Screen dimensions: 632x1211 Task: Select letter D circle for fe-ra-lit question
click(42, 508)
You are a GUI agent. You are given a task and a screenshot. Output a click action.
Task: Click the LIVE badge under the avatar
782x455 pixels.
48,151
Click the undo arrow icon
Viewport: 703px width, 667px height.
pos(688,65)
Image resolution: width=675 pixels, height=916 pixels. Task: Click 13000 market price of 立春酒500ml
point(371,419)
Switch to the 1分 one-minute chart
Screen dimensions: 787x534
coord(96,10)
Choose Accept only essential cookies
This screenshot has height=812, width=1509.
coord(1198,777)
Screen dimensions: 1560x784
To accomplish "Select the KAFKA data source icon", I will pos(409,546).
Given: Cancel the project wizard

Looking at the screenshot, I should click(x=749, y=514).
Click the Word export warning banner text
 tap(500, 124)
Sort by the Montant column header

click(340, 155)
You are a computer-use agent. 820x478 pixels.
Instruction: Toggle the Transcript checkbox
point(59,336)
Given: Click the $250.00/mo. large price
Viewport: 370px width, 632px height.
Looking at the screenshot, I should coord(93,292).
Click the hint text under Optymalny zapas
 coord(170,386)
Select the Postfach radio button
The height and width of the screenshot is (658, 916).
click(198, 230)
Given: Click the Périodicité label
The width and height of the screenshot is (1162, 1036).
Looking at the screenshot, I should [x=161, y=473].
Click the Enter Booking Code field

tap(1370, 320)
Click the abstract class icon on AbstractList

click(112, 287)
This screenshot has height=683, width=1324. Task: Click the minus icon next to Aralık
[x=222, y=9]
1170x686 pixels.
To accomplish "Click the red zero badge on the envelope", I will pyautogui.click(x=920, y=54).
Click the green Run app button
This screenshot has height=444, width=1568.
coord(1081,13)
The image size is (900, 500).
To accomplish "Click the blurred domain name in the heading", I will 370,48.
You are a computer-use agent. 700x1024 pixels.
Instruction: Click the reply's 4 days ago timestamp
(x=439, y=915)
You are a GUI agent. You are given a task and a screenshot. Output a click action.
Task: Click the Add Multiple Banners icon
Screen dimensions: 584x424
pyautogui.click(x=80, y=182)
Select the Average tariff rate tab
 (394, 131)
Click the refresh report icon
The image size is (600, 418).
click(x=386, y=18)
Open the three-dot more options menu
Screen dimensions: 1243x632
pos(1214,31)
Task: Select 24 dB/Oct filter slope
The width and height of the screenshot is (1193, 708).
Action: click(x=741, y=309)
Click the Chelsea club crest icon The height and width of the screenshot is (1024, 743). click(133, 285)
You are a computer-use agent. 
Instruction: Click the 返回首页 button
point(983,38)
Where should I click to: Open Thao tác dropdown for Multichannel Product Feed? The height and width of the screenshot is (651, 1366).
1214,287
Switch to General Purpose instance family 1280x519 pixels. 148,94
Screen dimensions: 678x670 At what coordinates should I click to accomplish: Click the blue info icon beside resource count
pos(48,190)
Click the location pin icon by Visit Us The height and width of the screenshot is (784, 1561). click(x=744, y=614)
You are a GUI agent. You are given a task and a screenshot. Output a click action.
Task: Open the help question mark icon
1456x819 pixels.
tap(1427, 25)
-*-*-
Each line above that contains "computer" counts once; report the total of such lines and nothing more.

3